Description Antonio Suárez 2020-05-15 07:09:59 UTC
Per design and by default, proxy_html will translate HTML content into UTF-8 regardless of the backend charset. This is fine, since UTF-8 has wide browser support as far as I know.

In that scenario, the browser will encode POSTed form data in UTF-8, but that may not match the backend charset when proxy_html re-submits the form content upstream. E.g.:

GET:  Client <--(UTF-8)--- proxy_html <--(ISO-8859-1)--- Backend
POST: Client ---(UTF-8)--> proxy_html ---(UTF-8)-------> Backend
                                     (encoding mismatch!)

A simple workaround is to specify the backend charset by adding an accept-charset attribute to HTML <form> tags. That attribute isn't usually needed, as form enconding usually matches that of the HTML document; so -I guess- it's rarely used. When moving a site from direct to proxied publishing, that means the whole site would need to be checked and recoded to add that accept-charset attribute to every <form>. 

As proxy_html deals automatically with different fronted / backend charsets in downstream content, maybe it would be expected to do the same with upstream POSTed form data. Maybe a "stateful" approach to it (i.e. proxy_html keeping track of every form translated downstream that should be reverse-translated when posted upstream) isn't convenient or even feasible. In my very humble opinion (with no knowledge of the internals of it) maybe a simpler solution could be having that accept-charset attribute added automatically by proxy_html when translating HTML forms. As per the docs, proxy_html's mission is just to "rewrite HTML links in a proxy situation", but maybe it could be more widely scoped to make HTML content coherent accross an Apache HTTP proxy.
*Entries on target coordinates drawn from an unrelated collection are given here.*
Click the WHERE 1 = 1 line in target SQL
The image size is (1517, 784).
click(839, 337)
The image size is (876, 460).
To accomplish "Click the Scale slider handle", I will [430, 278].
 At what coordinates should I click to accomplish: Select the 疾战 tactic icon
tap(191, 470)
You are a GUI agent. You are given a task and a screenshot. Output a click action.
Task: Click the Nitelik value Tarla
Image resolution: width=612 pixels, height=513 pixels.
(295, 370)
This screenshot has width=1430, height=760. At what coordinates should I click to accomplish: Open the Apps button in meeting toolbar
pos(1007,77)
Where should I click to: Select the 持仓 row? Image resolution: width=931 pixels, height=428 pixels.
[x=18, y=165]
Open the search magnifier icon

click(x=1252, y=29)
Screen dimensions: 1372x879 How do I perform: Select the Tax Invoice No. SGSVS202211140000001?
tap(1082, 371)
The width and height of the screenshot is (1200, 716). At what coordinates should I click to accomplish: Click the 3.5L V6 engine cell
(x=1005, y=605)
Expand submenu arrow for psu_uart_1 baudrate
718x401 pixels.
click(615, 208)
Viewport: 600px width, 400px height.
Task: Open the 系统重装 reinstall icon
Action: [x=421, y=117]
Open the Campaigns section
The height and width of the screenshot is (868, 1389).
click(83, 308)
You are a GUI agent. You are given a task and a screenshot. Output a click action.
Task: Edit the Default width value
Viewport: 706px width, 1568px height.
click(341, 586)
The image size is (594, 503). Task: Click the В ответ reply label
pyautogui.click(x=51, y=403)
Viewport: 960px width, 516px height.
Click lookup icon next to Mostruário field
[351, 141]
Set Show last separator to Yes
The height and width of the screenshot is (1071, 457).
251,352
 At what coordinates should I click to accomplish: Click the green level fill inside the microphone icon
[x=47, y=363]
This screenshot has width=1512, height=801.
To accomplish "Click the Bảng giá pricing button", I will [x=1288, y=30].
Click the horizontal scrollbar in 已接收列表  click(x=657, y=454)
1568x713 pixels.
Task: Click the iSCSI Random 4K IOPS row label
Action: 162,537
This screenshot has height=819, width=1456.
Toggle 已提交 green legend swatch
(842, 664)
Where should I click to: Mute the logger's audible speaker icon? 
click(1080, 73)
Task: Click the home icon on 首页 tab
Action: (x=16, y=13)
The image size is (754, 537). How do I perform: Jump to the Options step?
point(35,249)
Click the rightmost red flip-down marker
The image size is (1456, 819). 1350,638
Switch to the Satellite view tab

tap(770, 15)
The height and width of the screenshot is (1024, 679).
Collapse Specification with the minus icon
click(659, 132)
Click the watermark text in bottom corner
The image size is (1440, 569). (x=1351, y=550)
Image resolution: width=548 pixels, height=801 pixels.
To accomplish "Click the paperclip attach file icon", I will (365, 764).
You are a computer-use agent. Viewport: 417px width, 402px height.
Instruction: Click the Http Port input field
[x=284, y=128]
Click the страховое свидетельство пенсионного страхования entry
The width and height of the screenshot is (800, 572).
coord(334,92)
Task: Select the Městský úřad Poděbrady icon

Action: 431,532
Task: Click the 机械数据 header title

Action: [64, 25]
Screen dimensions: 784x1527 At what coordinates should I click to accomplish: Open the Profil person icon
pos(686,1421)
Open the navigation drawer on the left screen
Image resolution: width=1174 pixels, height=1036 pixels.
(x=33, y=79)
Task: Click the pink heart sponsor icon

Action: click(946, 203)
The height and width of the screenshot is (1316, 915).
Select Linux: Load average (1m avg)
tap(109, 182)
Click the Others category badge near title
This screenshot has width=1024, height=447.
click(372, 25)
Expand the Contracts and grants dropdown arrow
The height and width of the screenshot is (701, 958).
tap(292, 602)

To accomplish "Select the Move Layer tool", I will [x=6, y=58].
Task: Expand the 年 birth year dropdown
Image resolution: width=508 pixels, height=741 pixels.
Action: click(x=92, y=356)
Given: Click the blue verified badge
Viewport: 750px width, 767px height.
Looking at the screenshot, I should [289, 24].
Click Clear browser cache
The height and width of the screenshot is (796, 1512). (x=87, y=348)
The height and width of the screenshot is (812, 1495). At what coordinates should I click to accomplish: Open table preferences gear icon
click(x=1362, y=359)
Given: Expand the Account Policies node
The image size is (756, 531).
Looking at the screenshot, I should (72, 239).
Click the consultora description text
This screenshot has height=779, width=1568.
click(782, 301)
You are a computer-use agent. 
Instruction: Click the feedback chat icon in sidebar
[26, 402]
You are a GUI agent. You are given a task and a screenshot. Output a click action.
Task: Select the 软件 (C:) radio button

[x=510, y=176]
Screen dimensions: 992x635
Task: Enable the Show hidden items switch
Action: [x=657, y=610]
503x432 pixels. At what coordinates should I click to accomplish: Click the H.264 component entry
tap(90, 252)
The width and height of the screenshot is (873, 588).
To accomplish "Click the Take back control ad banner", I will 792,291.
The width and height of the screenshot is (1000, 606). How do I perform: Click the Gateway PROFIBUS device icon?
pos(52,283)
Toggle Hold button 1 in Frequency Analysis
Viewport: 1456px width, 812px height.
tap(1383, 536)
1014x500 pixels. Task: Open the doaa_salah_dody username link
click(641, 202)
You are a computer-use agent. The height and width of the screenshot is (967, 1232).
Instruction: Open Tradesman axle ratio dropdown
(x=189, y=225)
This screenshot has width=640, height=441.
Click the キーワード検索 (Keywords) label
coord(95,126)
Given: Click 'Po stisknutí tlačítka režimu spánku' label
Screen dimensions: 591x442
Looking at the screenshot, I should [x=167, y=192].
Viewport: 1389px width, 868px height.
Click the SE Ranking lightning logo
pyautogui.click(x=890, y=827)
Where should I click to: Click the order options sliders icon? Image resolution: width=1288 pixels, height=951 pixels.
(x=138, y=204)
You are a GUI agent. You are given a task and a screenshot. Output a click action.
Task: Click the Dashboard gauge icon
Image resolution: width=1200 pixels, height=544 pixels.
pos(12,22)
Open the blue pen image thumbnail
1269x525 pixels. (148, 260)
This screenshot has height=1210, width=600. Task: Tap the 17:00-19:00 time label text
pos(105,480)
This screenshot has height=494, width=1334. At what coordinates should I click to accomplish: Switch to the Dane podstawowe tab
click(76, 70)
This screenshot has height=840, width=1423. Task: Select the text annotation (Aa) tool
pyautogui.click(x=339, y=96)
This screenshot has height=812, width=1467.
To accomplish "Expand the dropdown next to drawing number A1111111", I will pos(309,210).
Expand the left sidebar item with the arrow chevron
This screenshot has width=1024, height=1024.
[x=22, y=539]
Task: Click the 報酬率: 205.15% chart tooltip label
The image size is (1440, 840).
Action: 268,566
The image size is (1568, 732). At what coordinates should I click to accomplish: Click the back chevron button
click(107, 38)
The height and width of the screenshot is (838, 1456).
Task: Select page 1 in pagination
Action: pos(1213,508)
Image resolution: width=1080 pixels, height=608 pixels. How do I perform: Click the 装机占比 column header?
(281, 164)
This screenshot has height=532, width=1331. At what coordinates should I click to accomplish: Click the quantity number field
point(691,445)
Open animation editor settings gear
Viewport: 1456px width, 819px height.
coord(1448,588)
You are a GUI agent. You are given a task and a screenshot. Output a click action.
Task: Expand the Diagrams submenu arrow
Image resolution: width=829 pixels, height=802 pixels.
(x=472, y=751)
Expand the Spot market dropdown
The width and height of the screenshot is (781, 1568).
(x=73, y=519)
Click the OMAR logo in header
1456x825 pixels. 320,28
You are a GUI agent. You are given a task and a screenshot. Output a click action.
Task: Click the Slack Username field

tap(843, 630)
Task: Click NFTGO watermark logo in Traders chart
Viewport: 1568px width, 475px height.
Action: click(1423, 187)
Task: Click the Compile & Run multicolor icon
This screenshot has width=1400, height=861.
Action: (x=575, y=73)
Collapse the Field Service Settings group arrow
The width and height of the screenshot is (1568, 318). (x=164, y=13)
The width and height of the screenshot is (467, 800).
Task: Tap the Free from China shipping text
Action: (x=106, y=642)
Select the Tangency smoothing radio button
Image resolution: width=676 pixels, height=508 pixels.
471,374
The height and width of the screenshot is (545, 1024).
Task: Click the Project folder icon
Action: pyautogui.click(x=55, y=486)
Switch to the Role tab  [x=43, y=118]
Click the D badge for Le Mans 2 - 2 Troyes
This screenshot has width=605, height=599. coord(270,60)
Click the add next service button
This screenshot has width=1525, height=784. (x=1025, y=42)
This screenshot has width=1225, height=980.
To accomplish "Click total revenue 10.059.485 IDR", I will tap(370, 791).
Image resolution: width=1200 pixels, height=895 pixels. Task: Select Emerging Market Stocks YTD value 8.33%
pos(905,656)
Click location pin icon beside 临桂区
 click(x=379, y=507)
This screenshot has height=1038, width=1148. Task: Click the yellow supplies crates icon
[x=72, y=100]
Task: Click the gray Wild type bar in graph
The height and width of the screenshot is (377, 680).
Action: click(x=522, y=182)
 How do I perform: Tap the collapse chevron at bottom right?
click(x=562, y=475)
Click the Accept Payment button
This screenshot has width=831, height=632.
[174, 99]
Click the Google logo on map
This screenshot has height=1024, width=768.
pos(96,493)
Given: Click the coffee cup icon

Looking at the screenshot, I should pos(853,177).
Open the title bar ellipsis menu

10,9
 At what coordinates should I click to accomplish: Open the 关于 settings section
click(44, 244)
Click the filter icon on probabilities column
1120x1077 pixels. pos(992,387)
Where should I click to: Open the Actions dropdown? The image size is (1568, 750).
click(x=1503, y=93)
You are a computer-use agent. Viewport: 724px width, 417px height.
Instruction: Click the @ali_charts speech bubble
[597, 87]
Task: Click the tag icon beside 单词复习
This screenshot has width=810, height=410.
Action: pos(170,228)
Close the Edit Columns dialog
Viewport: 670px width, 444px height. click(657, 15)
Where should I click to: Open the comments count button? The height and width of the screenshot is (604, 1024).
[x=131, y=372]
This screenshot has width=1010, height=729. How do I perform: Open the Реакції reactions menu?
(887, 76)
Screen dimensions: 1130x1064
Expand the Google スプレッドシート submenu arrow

Thank you in advance. Best regards,

Antonio
Comment 1 Nick Kew 2020-06-06 22:58:49 UTC
Committed a fix to trunk in r1878553 .

This is the patch I posted and you tested on-list, fleshed out to test whether the attribute is really necessary rather than insert it willy-nilly:

(a) if the input is utf-8, then we can't have broken anything, so don't fix it.
(b) if ProxyHTMLCharsetOut is set, assume the sysop is in charge, and don't fix anything.
(c) if the backend set its own accept-charset attribute, don't mess with it!
Comment 2 Antonio Suárez 2020-06-08 10:14:24 UTC
Seems well thought of :)

Also: checked out from trunk and works fine.

(only tested the <form> handling part under conditions b) and c) so far; willing to test it more widely as soon as able)

Thanks for the great job!